The Homeowners Column

The Homeowners Column

Heirlooms - a link to our past and a key to our future.

Photo of Sandra Mason

Sandra Mason
State Master Gardener Coordinator

Heirloom describes something warm and grandmotherly. Something kept in a cedar chest that seldom sees daylight until the caretakers move. Heirlooms are often on a carousel of rediscovery, repacking and disregard for another decade or two. However, heirloom seeds are a living, breathing link to our past and may also be a pivotal key to our future.

Which plant varieties are considered heirloom is open for debate. However many people agree they are plant varieties available before 1951 when commercial hybrids became available. Heirlooms may be commercial heirlooms from well known W. Atlee Burpee to the hundreds of now defunct companies that once provided seed in the 1800's and early 1900's. Or they may be family heirlooms. Seeds passed down through generations.

Most immigrants to North America did not come with treasures of gold in their pockets, but treasures of a botanical nature – seeds. Seeds so important they were sewn into the hems of dresses or into the brims of hats. Immigrants experienced a full spectrum of emotions from fear to hope to delight; emotions that vacillated with every ocean wave during their long voyage. They had the security of seeds from their familiar garden plants as they planted a new life.

Native Americans knew the rhythm of rain and the cycle of the seasons. From torrential rains to thirsty soils plants had to survive and produce in order for their caretakers to survive. Native Americans saved the seeds that grew best and provided the most for their corner of the world.

Another common attribute of heirlooms is open-pollination. With open-pollinated plants the seeds produced from the promiscuous pollinating of bees yield plants that are fairly similar to the mother plants, the grandmother plants, and the great grandmother plants. Not the exact copy of grandmother but close enough you could pick the grandkids out of the yearbook. Gardeners can save seed from year to year of open-pollinated plants.

In contrast with hybrids people manipulate crosses between plants of often highly diverse genetics in order to get certain traits such as disease resistance, flower color, plant size or vegetable taste. If seeds are saved from hybrid plants the next generation of plants would be wildly different compared to their mother plant.

Heirloom or hybrid plants that naturally cross-pollinate such as members of the squash family (summer and winter squash, pumpkins, cucumbers and melons) add another wrinkle to saving seed but that is another story.

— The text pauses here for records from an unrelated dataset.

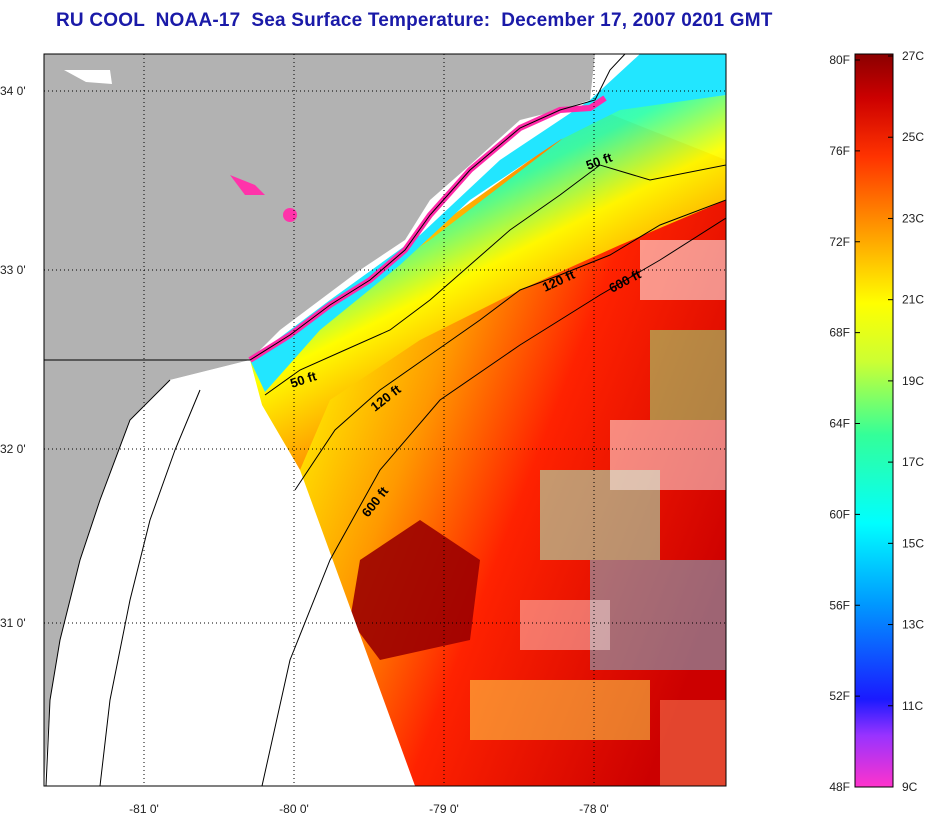 The height and width of the screenshot is (817, 928). I want to click on lat-tick-label: 34 0', so click(13, 91).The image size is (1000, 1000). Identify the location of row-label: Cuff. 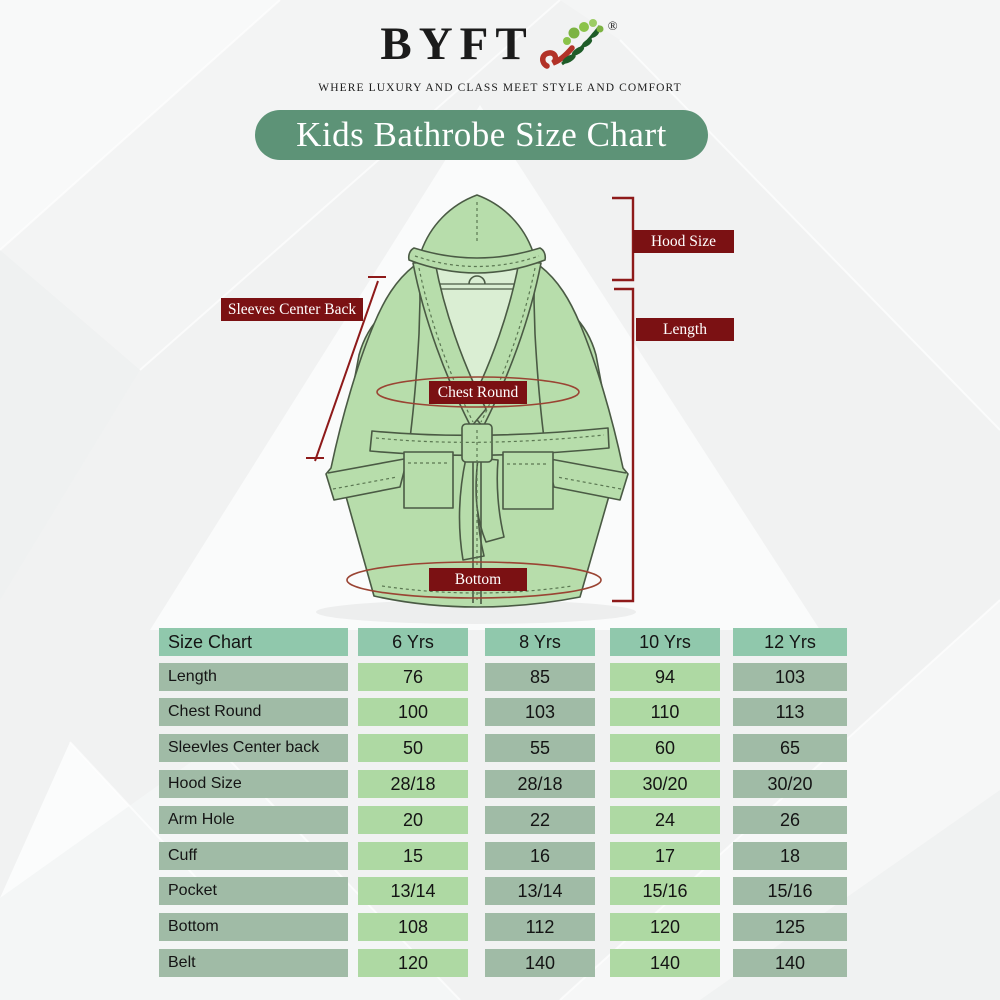
(254, 856).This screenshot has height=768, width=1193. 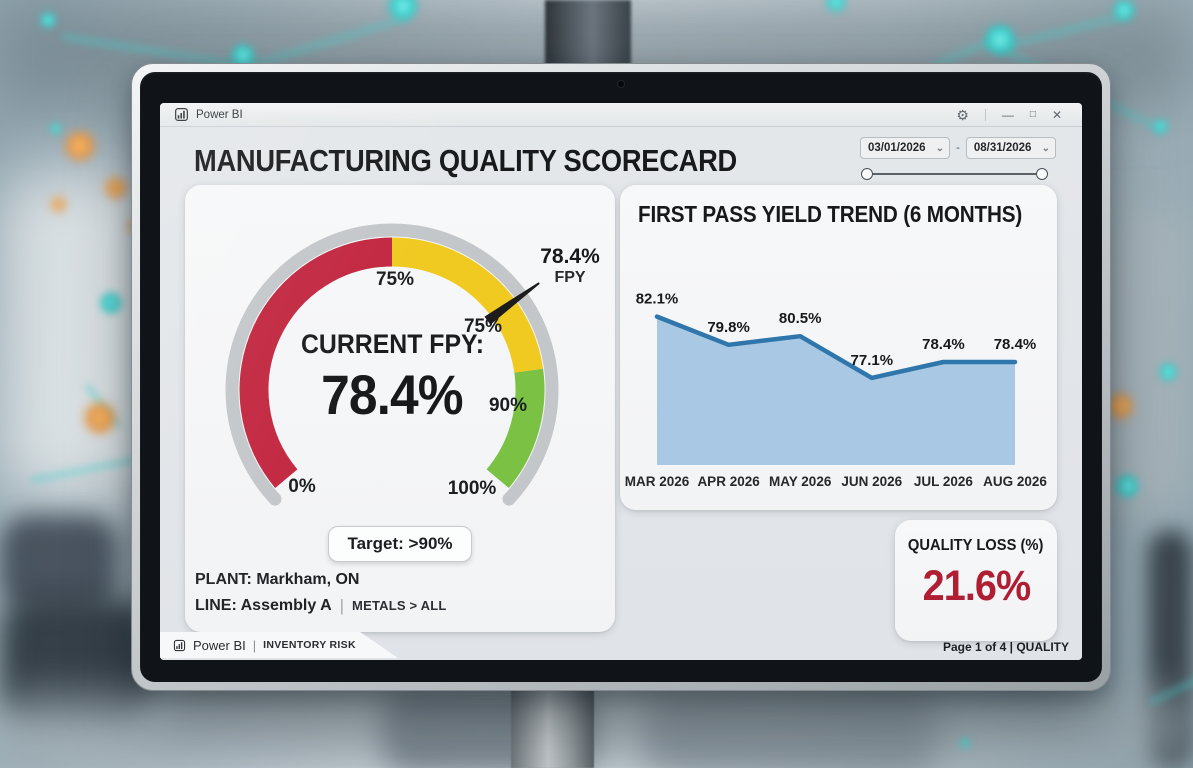 I want to click on footer-tab-label: INVENTORY RISK, so click(x=310, y=645).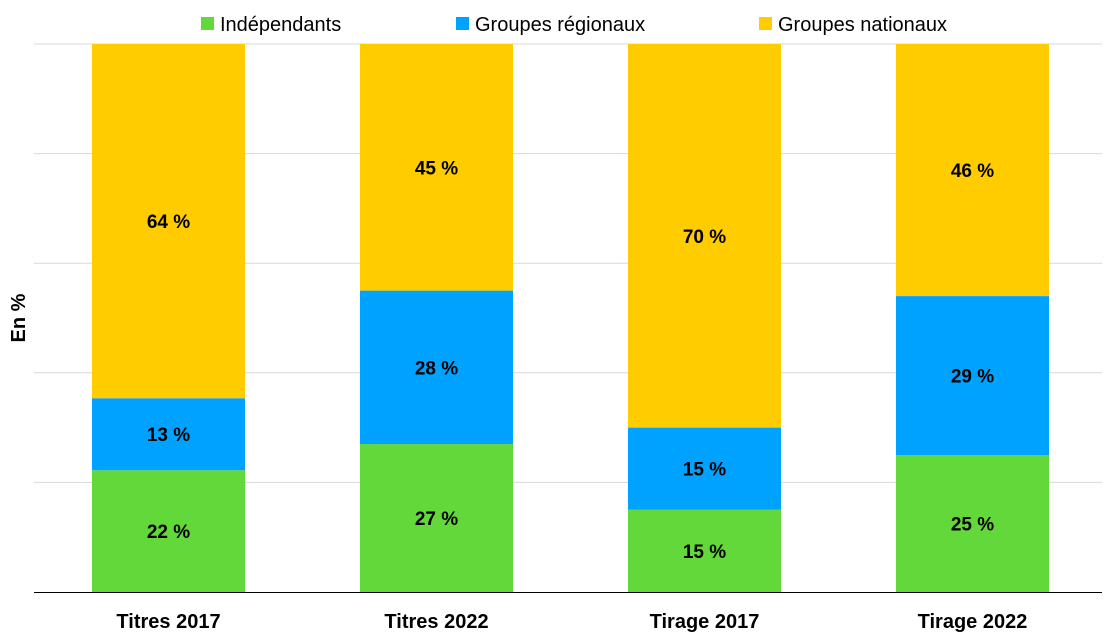 The image size is (1112, 640). Describe the element at coordinates (436, 622) in the screenshot. I see `category-label: Titres 2022` at that location.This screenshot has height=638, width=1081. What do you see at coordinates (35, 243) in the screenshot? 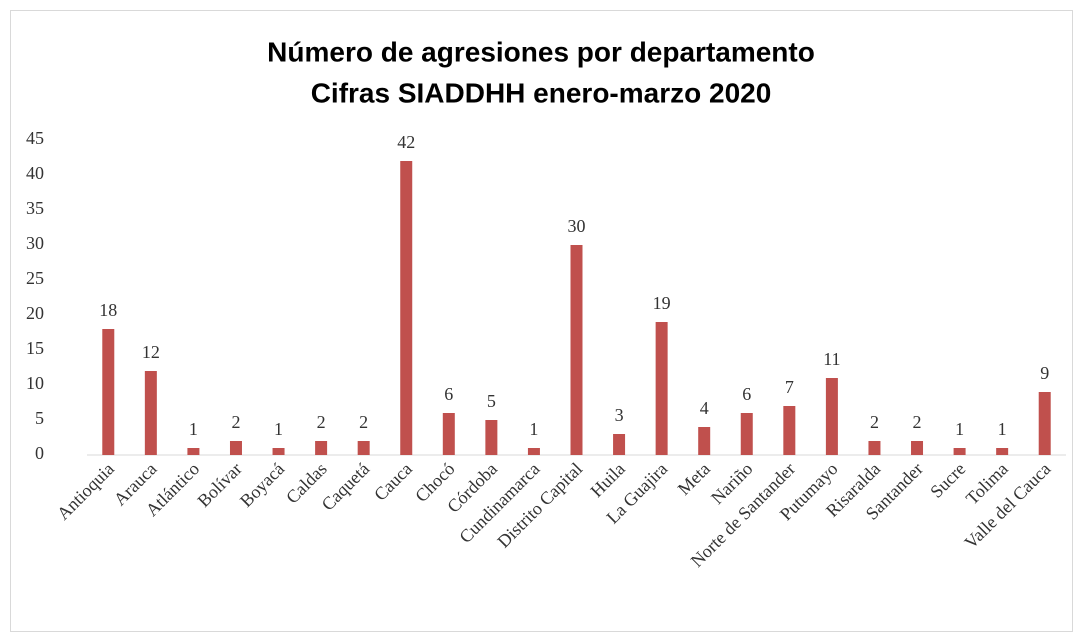
I see `y-tick-label: 30` at bounding box center [35, 243].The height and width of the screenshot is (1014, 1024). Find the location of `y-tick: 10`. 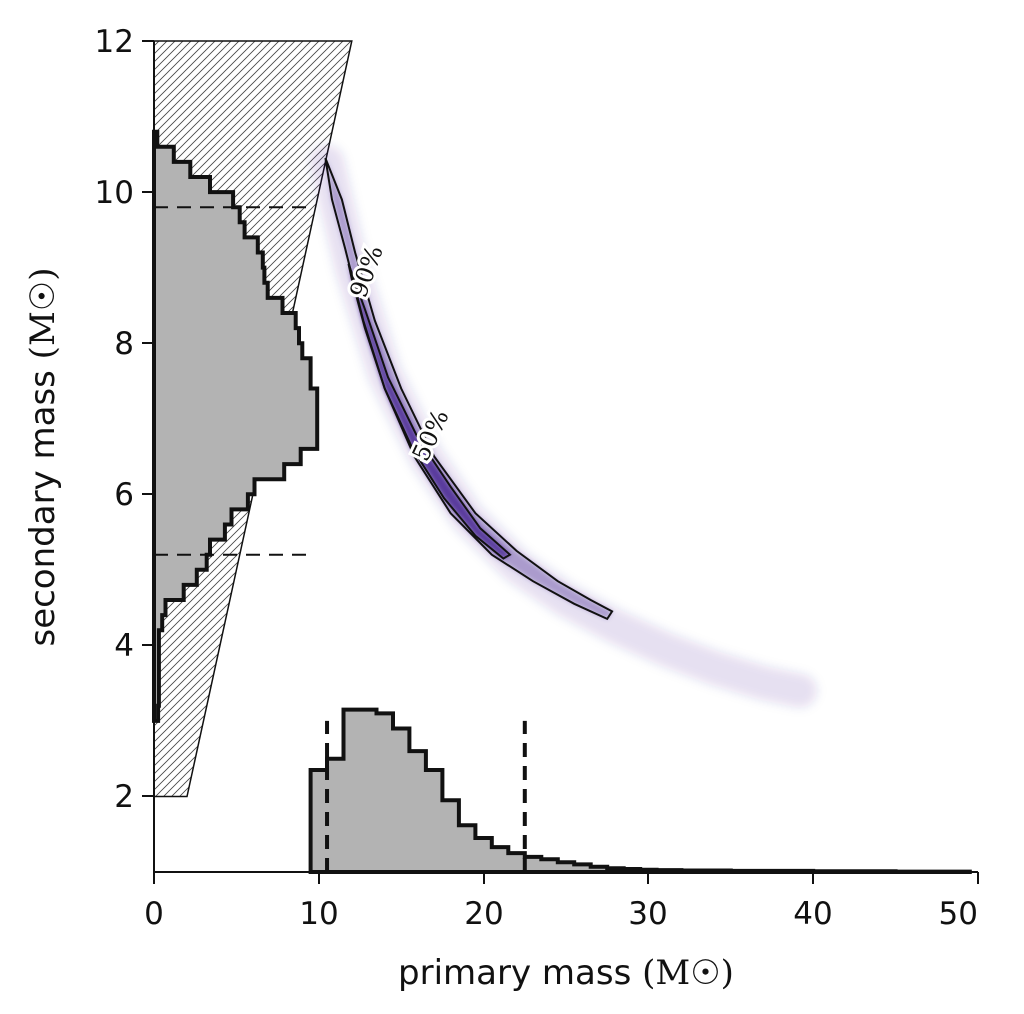

y-tick: 10 is located at coordinates (124, 193).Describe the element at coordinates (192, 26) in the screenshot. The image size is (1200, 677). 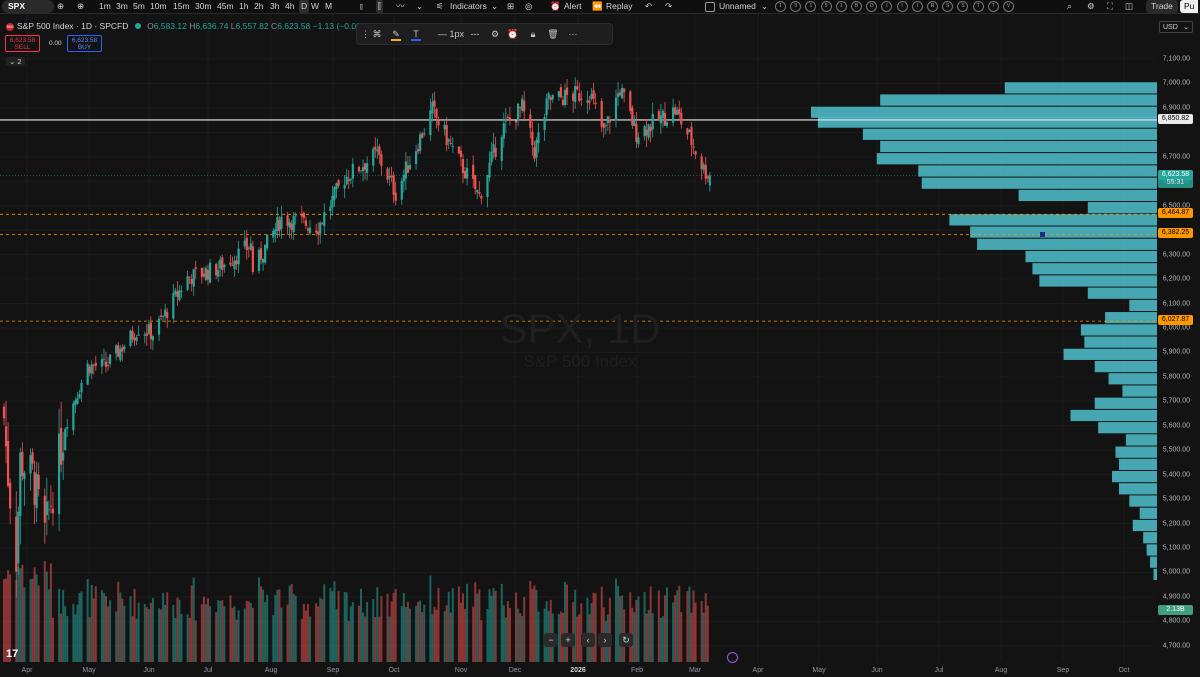
I see `high-label: H` at that location.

Heirloom seeds are beyond garden whimsy. Heirlooms contain a diversity of genetic material that can be lost if we rely solely on hybrids. Genetic variation with its possibilities of adaptability is essential for long term survival of the plant as well as us. As areas of the world become hotter, drier or wetter, our food plants will need the variety of genetic information to adapt to new climates or survive from attack of new diseases or pests. Fortunately groups such as Seed Savers Exchange and Seeds of Change are working to keep a living legacy of seeds.

Heirloom plants often have fascinating histories. For example 'Dr. Wyche's Yellow' tomato according to Seed Savers Exchange (a non-profit, member supported organization that saves and shares heirloom seeds) the late Dr. John Wyche owned Cole Brothers Circus which overwintered in Oklahoma. He fertilized his gardens with elephant manure and scattered lion waste to keep out deer and rabbits. Luckily that is not a requirement to grow this one.

Names are sometimes not so politically correct as in 'Lazy Housewife' snap bean named because it was the first snap bean that did not require removing the string.